**Given records**

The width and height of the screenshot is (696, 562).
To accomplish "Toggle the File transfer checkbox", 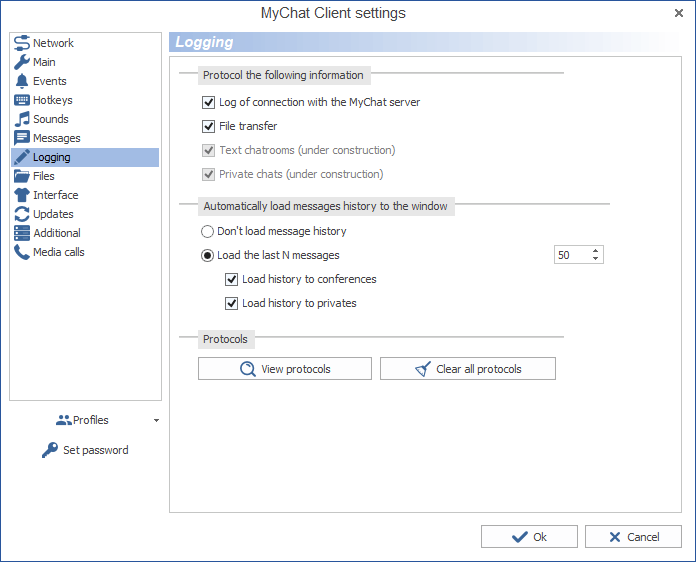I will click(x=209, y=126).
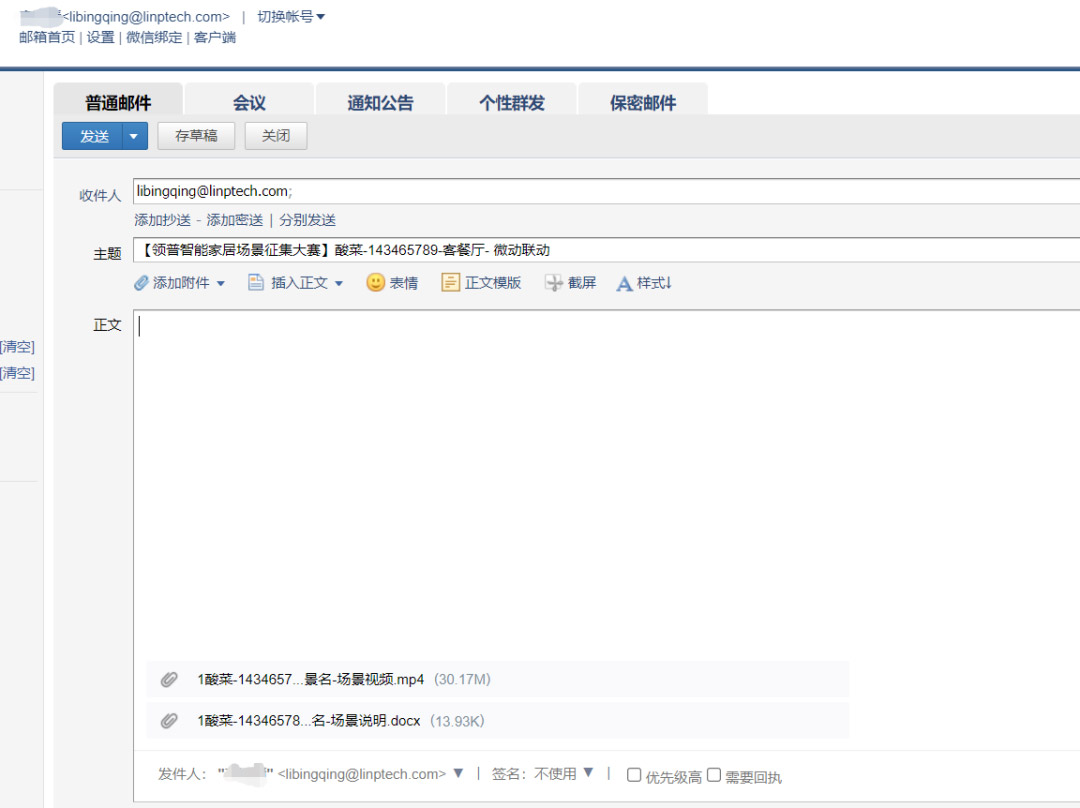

* * *

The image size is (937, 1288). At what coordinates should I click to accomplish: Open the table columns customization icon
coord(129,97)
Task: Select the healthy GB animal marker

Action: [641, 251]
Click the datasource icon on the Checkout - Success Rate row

**To do**
Above are the records; print exactly the lines from the line with "The image size" to the line with "Click the datasource", including both, and nothing else.

**Response to this task**
The image size is (937, 1288). At what coordinates should I click to accomplish: Open the table columns customization icon
coord(129,97)
Task: Select the healthy GB animal marker

Action: [641, 251]
Click the datasource icon on the Checkout - Success Rate row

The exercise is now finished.